TASK DIRECTIONS:
Return every line in the entries below that contains the word "screenshot". Case counts.

─── INFORMATION PROVIDED

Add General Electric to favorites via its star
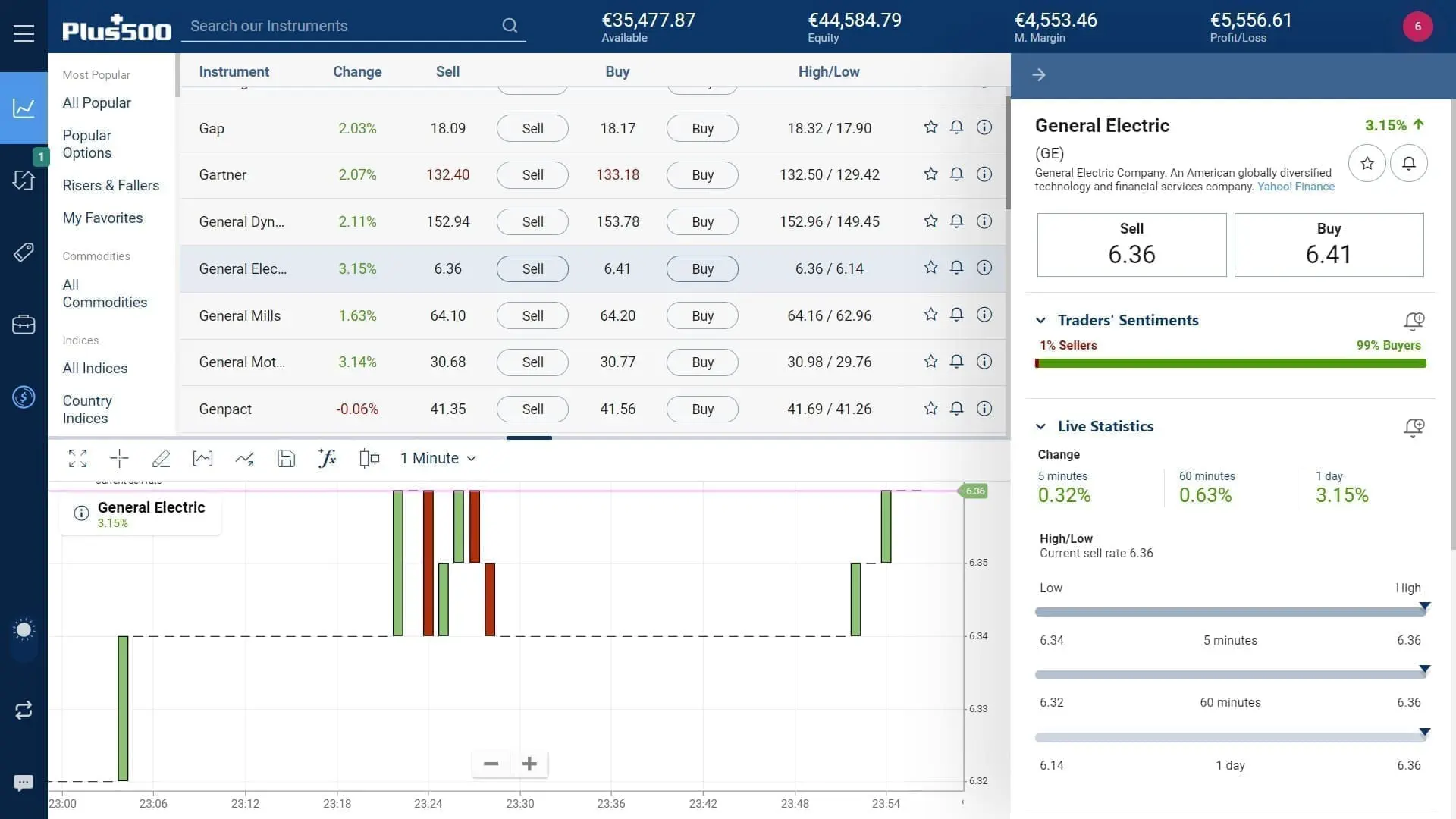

──────
─── INFORMATION PROVIDED

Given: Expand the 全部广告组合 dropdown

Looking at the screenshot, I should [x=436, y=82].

──────
─── INFORMATION PROVIDED

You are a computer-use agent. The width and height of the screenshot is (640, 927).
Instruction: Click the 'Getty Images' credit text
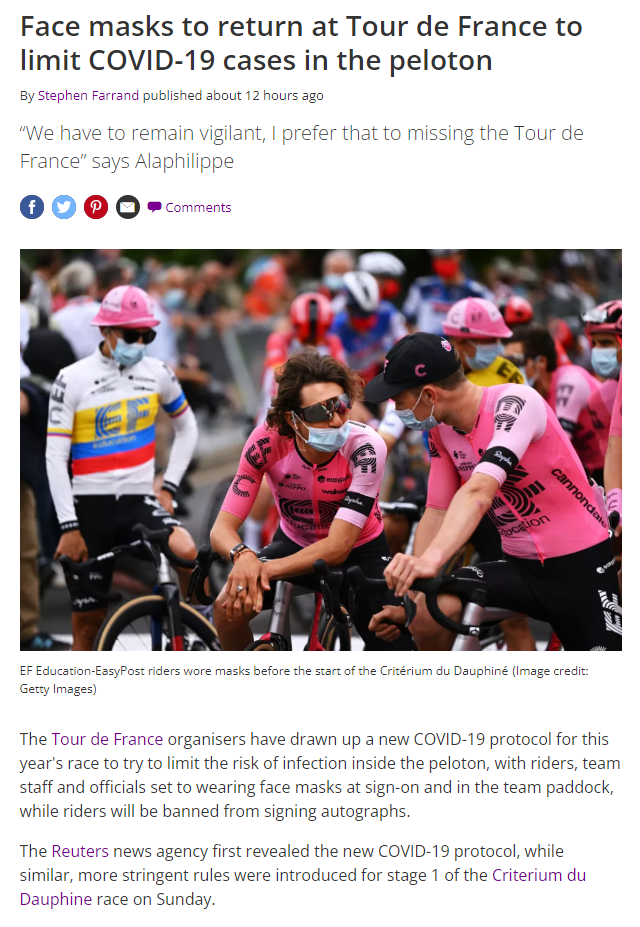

──────

RESPONSE TO THIS TASK:
Looking at the screenshot, I should [x=436, y=82].
You are a computer-use agent. The width and height of the screenshot is (640, 927).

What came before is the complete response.